> Exercise brief: Please pick up the broadband news roundup below after its last sentence and continue it.

> Excerpt to read:
--

Also in this roundup: CityFibre rollouts; Italy to create a single broadband network; Vermont gets a broadband union; and "Call of Duty" causes traffic to surge.
In a week that saw Virgin Media overtake Openreach as the "largest gigabit broadband network" in the UK, CityFibre did stuff too. The UK's alternate fiber provider completed its first Gigabit City project in Stirling, passing 17,500 premises and adding 2,500 more to its expansion plans there. The company also commenced work on constructing its network in the town of Rotherham. In a blog post following those announcements, CityFibre CEO Greg Mesch urged that full-fiber broadband "is mission critical" for economic recovery from COVID-19 and asked providers and other stakeholders to "think big and act decisively" to achieve the government's target of full-fiber nationwide by 2025. "CityFibre alone is now recruiting the 10,000 workers we need to deliver full fibre to 8 million premises, our share of the 2025 target," he said. "We will work with others in our industry to use the limited time, investment and resources efficiently to connect as many people as quickly as possible." Indeed, while the UK has a ways to go to reach its full-fiber goals, new survey data released by Office for National Statistics (ONS) shows that connectivity has increased on the whole, with 96% of households having Internet access in January to February 2020, up from 93% in 2019 and 57% in 2006. The same study shows that only 80% of households with at least one adult over 65 have Internet access, but that's still an increase of seven percentage points since 2019.

--

> Information given:

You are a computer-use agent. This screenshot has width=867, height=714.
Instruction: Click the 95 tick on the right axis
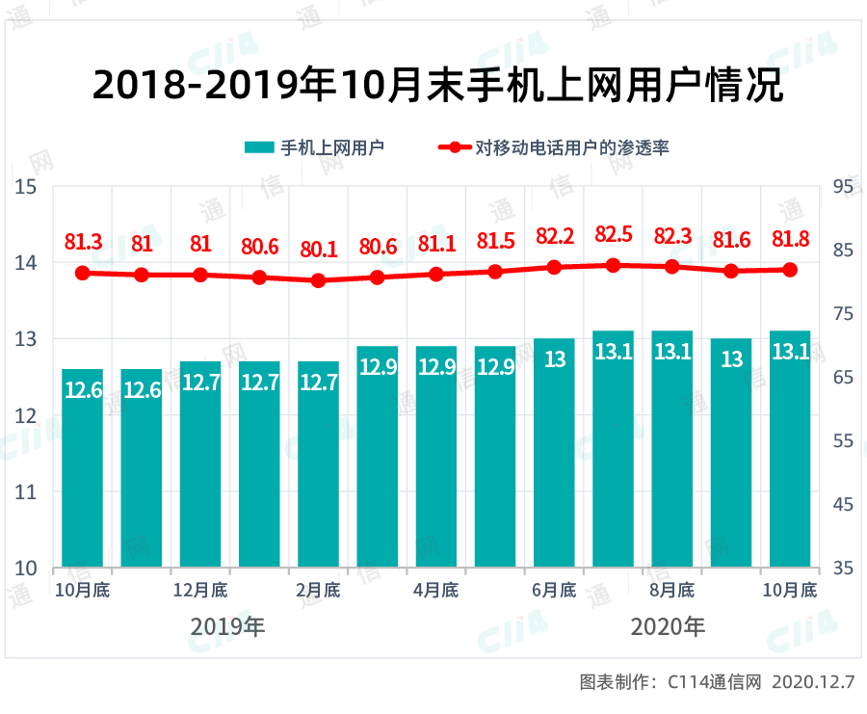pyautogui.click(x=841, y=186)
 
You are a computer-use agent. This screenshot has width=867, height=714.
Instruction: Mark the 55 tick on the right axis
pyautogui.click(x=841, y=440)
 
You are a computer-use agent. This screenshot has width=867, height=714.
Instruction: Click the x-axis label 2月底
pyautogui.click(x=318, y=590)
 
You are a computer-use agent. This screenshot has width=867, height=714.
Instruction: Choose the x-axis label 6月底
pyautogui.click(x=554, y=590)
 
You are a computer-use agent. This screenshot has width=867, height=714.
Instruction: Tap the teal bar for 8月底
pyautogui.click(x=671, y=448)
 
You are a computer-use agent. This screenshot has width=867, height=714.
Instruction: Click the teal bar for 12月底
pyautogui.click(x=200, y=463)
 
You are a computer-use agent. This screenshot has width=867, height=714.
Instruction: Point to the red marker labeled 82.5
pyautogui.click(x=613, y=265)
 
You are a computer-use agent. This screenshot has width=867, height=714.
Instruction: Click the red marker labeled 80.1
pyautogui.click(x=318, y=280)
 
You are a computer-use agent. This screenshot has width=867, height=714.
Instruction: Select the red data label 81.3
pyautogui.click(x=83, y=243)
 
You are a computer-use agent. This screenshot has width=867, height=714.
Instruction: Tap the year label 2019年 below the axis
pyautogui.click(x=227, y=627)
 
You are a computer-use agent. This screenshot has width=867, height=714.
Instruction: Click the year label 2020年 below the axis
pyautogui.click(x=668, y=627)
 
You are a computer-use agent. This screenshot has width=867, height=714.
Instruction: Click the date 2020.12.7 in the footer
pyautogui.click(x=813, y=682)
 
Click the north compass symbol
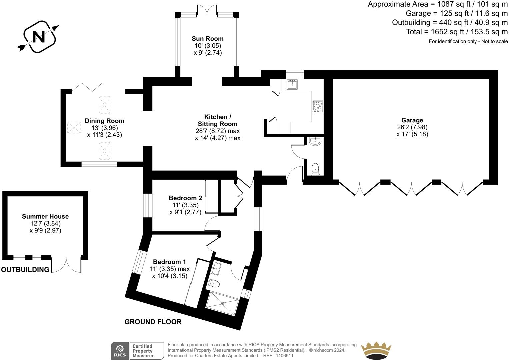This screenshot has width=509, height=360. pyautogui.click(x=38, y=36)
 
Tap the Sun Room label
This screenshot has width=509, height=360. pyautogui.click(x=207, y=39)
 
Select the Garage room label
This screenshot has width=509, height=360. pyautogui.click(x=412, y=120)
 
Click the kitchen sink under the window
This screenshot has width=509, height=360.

--

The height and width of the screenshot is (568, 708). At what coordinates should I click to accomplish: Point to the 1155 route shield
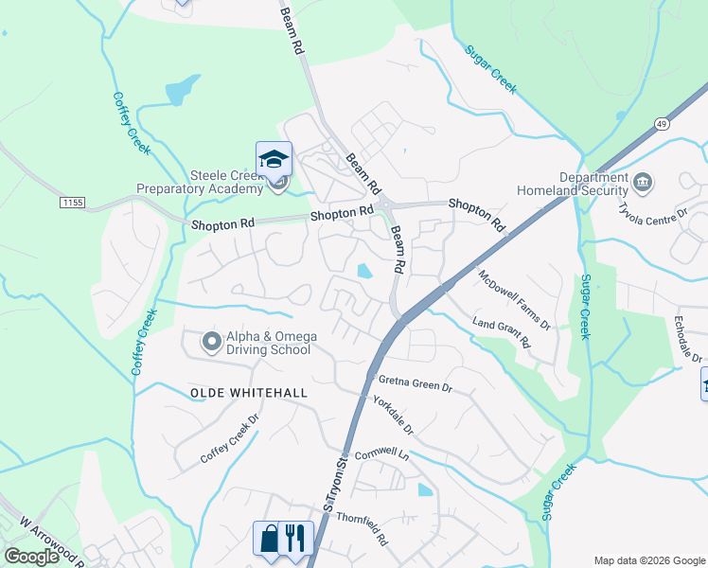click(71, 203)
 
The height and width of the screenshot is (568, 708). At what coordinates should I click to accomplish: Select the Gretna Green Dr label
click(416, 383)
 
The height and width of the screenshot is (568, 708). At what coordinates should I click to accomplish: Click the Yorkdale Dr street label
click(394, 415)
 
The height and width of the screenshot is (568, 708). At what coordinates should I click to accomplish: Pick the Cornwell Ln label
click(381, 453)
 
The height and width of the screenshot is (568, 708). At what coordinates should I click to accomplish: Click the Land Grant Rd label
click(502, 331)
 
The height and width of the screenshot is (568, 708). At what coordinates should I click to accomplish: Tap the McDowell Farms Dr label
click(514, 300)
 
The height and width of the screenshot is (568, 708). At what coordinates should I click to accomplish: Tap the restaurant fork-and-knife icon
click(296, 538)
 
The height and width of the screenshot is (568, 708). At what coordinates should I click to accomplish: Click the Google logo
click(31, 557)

--

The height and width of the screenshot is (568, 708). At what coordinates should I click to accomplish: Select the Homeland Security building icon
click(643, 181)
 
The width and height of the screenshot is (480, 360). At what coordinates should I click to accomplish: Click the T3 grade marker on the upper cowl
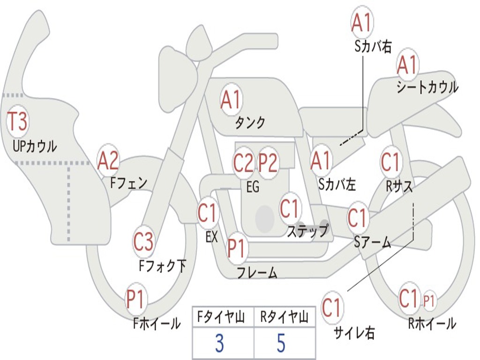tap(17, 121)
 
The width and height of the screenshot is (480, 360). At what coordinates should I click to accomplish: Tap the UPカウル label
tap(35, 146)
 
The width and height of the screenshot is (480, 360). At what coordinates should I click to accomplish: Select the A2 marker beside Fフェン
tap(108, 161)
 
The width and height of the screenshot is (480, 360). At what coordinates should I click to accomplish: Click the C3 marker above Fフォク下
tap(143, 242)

--

> Task output:
Both Virgin Media and TalkTalk experienced massive traffic surges on Wednesday for one reason alone: a Season 5 patch release of the [horrifically violent] game "Call of Duty." TalkTalk reported a 56% network spike, saying "At 9:45pm last night TalkTalk recorded a network spike of 6.27Tb/s as gamers rushed to download and play the new release. That's the equivalent to delivering 4,180 hours of full HD video per second, or 1.34million concurrent streams of HD video." Virgin Media similarly reported a 60% spike. Both companies said it was the highest traffic spike since... the last record set by Call of Duty's Season 4 patch. Inspiring stuff.
Italy is working to broker a merger of Telecom Italia's (TIM) fixed-line access network with state-controlled Open Fiber, thus creating one broadband network for the country. This complicated situation apparently also involves something called FiberCop, no relation to RoboCop. As Iain Morris better explains on Light Reading: "Telecom Italia has received a €1.8 billion (US$1.4 billion) offer from investment firm KKR for a 37.5% stake in an entity called FiberCop, made up of the dumb physical infrastructure that hosts Telecom Italia's copper and fiber networks – the ducts, sockets and other such property. FiberCop is basically the fixed-line equivalent of the mobile towers that Telecom Italia has already spun off." As he also writes in the piece, "confused yet?" And yes, I am. But Iain's analysis is solid and coherent, so go get the full story on Light Reading: Telecom Italia desperate to control Italy's only fiber network.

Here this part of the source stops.